Monday, October 13, 2008


Congratulations to Paul Krugman for winning the 2008 Nobel Price in Economics. Krugman is an op-ed writer for The New York Times as well as a professor of economics at Princeton.

Catherine Rampell writes in The New York Times:

"The prize committee lauded Mr. Krugman for “having shown the effects of economies of scale on trade patterns and on the location of economic activity.” "

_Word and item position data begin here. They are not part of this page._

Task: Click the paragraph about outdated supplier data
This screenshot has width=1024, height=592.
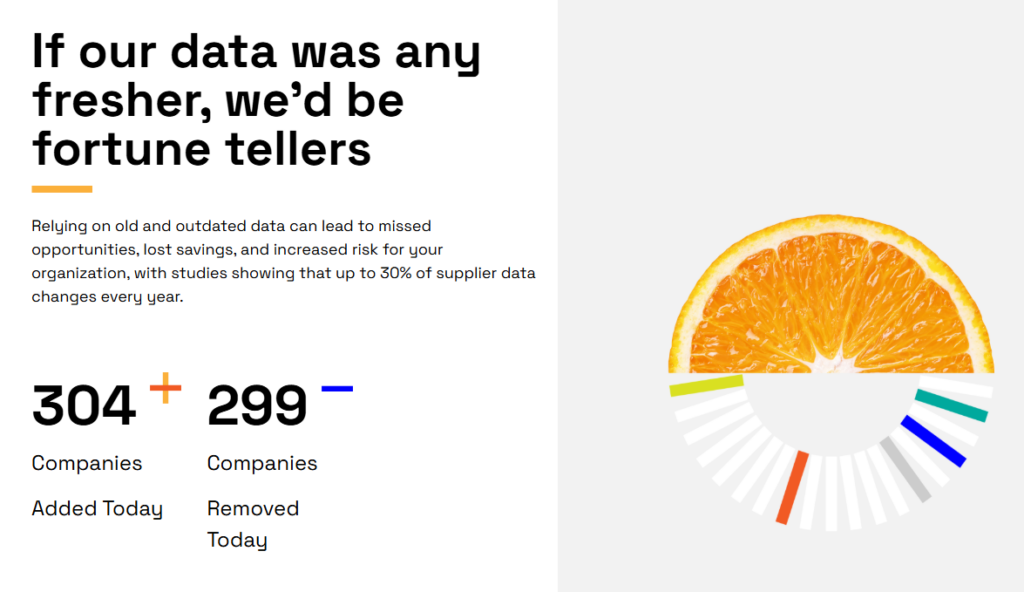Action: click(x=283, y=261)
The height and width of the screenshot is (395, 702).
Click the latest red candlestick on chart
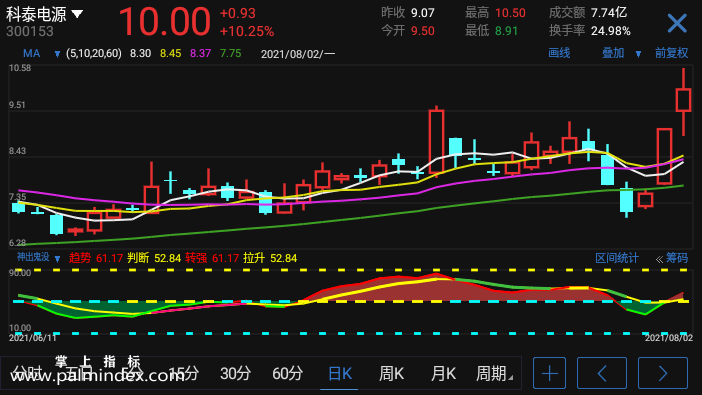(683, 100)
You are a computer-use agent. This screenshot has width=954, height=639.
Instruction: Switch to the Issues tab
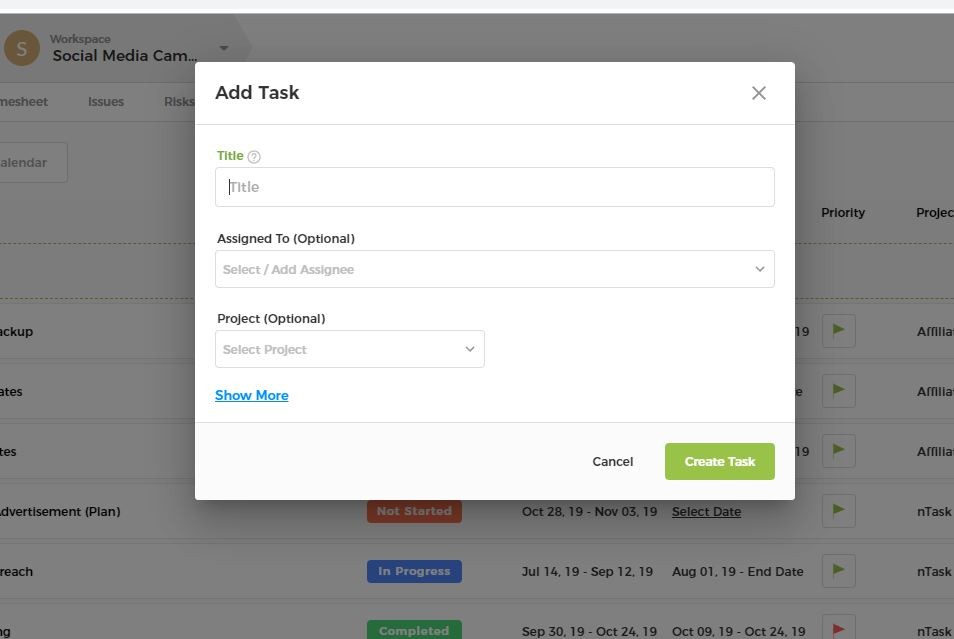[105, 101]
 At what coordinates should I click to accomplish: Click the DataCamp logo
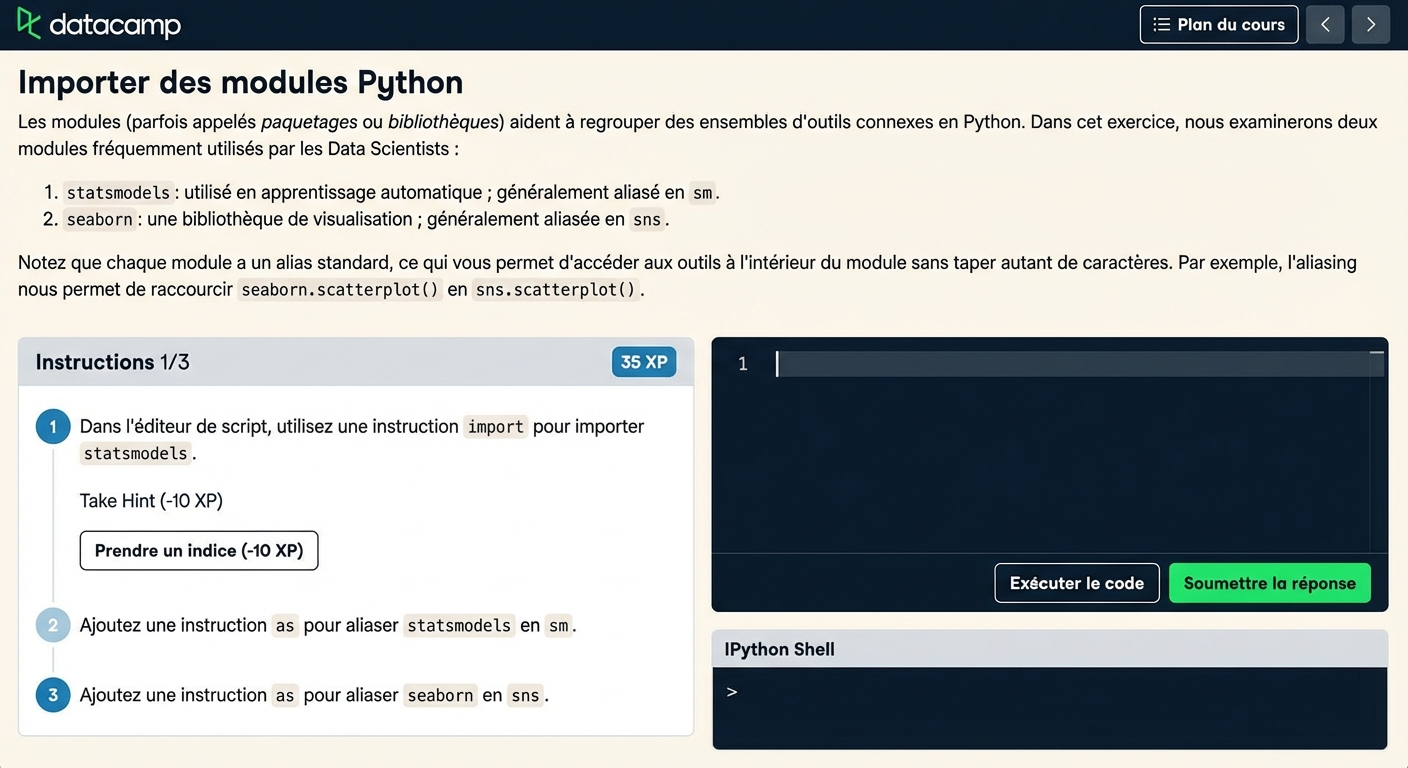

Paul Krugman is a critic of the laissez-faire policies of the Bush gang, especially when it comes to banks and investment banks. Krugman believes, as I do, that this whole financial mess that has resulted in so many people losing their homes to foreclosure, came about because Bush's cronies failed to apply any meaningful regulation to the mortgage sales practices as well as to the securitization of home mortgages in these "collateralized mortgage obligations."

Reports Rampell:

"Mr. Krugman, 55, is probably more widely known as a perpetual thorn in George Bush’s side from his perch as an Op-Ed page columnist for nearly a decade. His columns have won him both strong supporters and ardent critics. The Nobel, however, was awarded for academic — and less political — research that he conducted primarily before he began regularly writing for The Times."

The Nobel award to Krugman, however, can be seen as a rejection of this Bush free-for-all in the mortgage and securities markets. Bush thinks his legacy will be recognized in time, but the rest of the world has already made its judgment, and it is more a condemnation than a validation.